El ganador del premio Fernando Arenas Quintela: “No es un libro de Moncho Borrajo, es de Ramón Borrajo”

“La literatura también es poesía”, asegura el flamante ganador del premio Fernando Arenas Quintela de literatura y ensayo. No es otro que Moncho Borrajo, que con ‘A lúa din que non chora’ ha ganado la edición de este año, aunque aclara entre risas: “No es un libro de risas, no es un libro del Moncho Borrajo cómico, es un libro de Ramón Borrajo, que quieras que no, es un matiz”.
“Creo que va a sorprender mucho, porque todos esperan al Moncho regueifeiro cachondo, político... se van a encontrar con un gallego con un sentimiento muy enraizado en Rosalía, Celso Emilio, Martín Códax... dicen que la poesía no vende, pero creo que forma parte de la historia de los gallegos”, asegura Borrajo nada más conocer que ha sido premiado.
Lo cuenta desde Tenerife, su residencia, ya que no estaba en A Coruña porque no pensaba ganarlo. “No me lo esperaba, la gente se cree que como eres famoso ya no haces otra cosa, pero yo pinto, escribo...”, cuenta el también humorista, que ha creado una veintena de ilustraciones para este libro, que presentó al premio en el último día de plazo, tal y como reconoce sin aguantar la risa.

“Es una obra escrita en gallego”, detalla. “Es como si escribiera mis memorias, pero de sentimientos, no hay datos, no hay fechas, no hay nombres...”, añade Borrajo sobre la obra ganadora, que ha dividido en tres partes: ‘Ventos de soidade’, ‘Anacos’ y ‘A lúa din que non chora’. Se trata de un libro que aborda las soledades de Borrajo, pero también sus amores, frustraciones y alegrías, todo ello aderezado con un pequeño toque reivindicativo: “Me parece muy importante recordarle a los gallegos que vivís en Galicia, que los que vivimos fuera somos gallegos también, que hablamos y pensamos en gallego, que también nos sentimos gallegos”.
La gente se cree que como eres famoso ya no haces otra cosa, pero yo pinto, escribo...
La parte del amor, apunta, se basa en las sutilezas, explica. “Soy una persona homosexual y mi lucha la he llevado con toda la dignidad que he podido”, apunta Borrajo, antes de añadir: “Intento que no sea una cosa evidentísima, porque no se habla de sexo, quería que fuese elegante, nunca he querido que ese contexto sexual fuese algo evidente”, dice haciendo alusión a otros libros anteriores de su autoría.
El libro estaba escrito, pero no había podido editarlo. “No es fácil”, asegura.

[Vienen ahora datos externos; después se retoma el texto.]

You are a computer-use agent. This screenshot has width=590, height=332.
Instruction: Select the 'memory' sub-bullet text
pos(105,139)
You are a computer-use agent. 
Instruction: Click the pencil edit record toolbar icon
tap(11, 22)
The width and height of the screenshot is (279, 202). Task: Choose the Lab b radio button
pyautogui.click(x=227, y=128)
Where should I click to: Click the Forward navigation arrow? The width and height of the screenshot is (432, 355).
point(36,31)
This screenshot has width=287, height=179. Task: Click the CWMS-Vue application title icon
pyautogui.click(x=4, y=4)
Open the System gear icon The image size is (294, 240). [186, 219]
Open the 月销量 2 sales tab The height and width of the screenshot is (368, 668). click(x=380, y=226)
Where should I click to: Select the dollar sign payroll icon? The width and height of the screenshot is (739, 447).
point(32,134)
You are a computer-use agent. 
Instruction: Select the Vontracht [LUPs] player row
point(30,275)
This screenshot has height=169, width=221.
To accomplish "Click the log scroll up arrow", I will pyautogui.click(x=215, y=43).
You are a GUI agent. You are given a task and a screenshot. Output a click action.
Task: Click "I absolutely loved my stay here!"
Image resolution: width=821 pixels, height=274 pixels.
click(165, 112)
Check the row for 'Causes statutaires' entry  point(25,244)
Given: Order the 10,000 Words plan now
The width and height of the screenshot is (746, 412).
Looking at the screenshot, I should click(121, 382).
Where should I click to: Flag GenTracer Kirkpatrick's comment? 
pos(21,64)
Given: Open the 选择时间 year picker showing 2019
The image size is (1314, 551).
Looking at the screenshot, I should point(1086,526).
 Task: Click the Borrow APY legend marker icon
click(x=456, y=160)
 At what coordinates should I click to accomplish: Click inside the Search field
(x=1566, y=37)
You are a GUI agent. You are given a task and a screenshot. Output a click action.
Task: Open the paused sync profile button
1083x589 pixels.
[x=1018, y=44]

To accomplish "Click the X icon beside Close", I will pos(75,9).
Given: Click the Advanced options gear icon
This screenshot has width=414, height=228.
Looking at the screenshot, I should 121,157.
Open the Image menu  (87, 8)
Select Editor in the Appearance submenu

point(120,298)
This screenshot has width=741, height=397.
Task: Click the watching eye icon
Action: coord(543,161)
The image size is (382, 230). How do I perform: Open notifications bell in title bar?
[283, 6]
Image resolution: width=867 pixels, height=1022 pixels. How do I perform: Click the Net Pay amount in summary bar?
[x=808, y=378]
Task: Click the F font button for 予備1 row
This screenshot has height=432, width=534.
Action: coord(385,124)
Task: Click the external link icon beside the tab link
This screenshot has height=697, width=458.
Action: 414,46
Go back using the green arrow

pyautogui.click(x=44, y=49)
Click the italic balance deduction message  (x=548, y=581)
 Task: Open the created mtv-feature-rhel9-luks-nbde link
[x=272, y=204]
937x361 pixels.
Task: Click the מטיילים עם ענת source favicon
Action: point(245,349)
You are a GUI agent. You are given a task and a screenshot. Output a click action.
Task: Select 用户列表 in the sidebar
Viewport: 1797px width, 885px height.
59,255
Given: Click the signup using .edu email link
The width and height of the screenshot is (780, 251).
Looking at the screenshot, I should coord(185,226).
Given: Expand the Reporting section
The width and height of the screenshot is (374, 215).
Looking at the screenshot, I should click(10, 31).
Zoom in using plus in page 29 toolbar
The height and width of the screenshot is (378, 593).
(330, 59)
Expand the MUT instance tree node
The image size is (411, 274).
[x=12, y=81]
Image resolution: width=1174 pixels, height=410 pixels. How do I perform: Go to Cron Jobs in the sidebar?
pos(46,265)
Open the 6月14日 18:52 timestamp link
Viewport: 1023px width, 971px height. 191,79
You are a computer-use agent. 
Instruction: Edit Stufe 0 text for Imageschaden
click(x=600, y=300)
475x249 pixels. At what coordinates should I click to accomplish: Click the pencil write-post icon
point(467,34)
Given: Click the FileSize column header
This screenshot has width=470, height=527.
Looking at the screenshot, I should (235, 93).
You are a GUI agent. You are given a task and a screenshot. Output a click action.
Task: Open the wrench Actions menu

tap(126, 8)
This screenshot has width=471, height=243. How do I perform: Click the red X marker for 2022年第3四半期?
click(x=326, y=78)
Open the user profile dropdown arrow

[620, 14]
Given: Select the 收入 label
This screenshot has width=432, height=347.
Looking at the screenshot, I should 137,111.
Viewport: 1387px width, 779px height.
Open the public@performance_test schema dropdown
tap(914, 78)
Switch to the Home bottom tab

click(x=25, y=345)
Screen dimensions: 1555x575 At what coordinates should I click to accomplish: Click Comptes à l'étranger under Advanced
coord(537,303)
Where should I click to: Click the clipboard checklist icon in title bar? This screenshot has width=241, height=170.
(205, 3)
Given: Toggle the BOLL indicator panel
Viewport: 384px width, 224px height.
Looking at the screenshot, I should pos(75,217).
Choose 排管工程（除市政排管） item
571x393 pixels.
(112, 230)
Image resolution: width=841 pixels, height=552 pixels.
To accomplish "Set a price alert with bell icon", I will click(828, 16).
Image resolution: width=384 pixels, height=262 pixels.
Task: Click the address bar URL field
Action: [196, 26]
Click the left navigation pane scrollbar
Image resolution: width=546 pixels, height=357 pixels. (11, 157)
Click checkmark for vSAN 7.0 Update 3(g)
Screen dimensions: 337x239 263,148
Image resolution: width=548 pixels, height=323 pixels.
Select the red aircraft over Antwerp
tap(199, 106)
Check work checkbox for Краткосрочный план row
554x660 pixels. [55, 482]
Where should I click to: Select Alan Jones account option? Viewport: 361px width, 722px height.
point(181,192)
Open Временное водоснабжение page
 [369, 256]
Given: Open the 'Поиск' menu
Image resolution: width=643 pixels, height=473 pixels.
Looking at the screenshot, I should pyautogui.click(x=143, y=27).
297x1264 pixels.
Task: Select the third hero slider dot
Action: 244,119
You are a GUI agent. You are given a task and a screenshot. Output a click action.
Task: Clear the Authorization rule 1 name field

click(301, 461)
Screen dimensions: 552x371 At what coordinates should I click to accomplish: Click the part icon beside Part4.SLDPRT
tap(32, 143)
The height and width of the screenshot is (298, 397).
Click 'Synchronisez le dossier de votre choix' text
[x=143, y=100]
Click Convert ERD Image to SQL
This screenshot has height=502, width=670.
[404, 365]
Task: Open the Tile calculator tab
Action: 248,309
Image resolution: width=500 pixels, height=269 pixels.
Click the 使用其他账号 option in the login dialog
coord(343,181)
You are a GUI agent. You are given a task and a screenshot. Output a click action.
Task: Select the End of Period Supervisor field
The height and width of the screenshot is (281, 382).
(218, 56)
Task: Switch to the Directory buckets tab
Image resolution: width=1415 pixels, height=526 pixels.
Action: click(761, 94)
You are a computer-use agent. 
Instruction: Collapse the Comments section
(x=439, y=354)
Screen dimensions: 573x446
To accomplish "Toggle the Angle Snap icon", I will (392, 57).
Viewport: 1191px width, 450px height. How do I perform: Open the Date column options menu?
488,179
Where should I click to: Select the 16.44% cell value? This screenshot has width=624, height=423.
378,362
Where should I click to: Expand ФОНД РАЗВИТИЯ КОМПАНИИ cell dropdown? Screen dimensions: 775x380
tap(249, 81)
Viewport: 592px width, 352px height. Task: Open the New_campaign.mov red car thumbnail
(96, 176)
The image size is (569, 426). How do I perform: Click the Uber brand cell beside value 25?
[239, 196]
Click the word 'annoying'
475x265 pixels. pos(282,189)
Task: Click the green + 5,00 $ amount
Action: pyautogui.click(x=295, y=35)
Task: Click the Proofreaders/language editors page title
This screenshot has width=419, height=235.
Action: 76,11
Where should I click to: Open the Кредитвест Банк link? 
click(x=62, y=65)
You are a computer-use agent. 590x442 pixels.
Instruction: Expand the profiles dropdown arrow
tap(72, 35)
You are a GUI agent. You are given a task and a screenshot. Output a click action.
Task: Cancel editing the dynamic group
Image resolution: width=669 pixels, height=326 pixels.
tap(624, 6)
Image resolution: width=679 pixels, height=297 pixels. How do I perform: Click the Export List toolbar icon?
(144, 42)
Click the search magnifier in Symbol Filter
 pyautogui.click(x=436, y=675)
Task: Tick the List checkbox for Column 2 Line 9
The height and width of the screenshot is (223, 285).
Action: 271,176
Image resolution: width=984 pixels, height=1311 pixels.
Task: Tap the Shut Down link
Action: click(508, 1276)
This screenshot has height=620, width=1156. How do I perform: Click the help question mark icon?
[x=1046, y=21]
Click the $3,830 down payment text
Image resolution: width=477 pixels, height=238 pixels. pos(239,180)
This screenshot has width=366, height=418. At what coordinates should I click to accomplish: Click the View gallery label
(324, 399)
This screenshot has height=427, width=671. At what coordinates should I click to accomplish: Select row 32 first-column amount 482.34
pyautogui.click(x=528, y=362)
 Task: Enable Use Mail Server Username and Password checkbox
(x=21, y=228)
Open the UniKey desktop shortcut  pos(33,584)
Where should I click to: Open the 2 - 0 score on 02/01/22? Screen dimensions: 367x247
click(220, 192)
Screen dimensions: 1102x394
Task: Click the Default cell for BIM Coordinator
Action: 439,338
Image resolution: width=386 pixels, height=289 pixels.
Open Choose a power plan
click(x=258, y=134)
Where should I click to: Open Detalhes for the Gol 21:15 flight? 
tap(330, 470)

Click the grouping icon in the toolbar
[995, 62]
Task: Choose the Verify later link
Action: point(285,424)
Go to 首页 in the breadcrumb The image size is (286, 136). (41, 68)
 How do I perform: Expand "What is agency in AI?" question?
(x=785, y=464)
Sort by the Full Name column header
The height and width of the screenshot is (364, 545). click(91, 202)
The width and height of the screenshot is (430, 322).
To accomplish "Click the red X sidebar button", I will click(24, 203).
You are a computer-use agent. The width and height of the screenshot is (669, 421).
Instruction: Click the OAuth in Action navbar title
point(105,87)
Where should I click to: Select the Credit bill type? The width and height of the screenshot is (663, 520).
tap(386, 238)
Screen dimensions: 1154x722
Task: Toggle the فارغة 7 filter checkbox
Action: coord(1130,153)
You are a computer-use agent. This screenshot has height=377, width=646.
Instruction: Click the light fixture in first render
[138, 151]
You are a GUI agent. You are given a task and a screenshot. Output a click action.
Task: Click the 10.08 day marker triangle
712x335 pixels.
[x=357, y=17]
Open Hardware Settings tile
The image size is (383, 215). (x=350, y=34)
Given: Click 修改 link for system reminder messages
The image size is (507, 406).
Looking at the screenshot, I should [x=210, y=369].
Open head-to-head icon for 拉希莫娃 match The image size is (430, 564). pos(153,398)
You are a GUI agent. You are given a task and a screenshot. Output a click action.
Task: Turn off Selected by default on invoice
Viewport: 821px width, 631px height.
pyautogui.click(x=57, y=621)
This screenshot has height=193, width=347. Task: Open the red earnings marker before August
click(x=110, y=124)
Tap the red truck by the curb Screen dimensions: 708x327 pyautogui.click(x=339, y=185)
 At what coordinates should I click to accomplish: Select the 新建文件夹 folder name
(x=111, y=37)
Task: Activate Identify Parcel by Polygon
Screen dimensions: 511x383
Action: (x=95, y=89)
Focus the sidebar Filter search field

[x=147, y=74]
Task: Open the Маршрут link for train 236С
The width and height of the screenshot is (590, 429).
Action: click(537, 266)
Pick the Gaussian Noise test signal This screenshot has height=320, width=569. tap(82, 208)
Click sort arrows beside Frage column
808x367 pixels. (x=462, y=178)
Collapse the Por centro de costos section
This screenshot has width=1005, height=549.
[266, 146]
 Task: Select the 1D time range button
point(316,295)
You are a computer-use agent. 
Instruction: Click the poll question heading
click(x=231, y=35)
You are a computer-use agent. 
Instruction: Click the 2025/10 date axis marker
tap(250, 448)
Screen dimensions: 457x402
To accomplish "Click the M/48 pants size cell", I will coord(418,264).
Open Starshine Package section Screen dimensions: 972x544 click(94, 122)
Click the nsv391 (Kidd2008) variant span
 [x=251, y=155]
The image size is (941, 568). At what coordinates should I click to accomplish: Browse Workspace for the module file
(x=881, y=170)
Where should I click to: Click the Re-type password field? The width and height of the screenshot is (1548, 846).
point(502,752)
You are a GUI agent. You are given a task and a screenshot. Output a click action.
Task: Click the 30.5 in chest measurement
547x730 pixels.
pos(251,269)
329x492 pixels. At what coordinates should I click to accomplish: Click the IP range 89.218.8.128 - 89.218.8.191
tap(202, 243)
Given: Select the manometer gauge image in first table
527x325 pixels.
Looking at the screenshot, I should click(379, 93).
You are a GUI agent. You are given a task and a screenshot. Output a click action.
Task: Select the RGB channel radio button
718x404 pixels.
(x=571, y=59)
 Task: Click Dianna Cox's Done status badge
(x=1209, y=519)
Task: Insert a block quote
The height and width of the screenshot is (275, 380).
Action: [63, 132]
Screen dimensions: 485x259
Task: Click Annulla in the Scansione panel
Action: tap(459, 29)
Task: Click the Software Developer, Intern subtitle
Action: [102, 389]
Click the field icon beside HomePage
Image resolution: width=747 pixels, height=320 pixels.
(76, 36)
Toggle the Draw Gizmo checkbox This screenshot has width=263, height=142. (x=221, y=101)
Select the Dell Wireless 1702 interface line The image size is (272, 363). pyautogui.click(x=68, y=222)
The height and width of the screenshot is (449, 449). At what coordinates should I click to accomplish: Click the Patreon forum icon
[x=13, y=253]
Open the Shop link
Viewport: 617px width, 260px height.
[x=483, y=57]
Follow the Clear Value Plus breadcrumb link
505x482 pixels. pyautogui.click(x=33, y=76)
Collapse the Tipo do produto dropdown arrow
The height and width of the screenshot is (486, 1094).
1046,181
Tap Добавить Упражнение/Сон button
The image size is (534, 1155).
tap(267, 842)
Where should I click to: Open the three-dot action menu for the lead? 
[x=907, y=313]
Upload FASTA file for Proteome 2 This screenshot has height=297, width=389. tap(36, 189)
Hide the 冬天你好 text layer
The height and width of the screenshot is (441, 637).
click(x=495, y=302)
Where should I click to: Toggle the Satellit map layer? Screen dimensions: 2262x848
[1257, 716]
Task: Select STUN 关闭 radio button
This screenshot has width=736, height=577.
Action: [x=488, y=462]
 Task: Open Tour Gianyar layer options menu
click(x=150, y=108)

Así que en una de sus visitas a A Coruña, le invitaron a presentarse al premio. Pero él no se decidió hasta que estaba a punto de sonar la bocina. “No le quería robar el premio a nadie”, reconoce. Ahora, ya reconocido con el galardón, que todavía no ha podido recoger, espera poder acudir a firmar sus libros a las ferias literarias del verano gallego.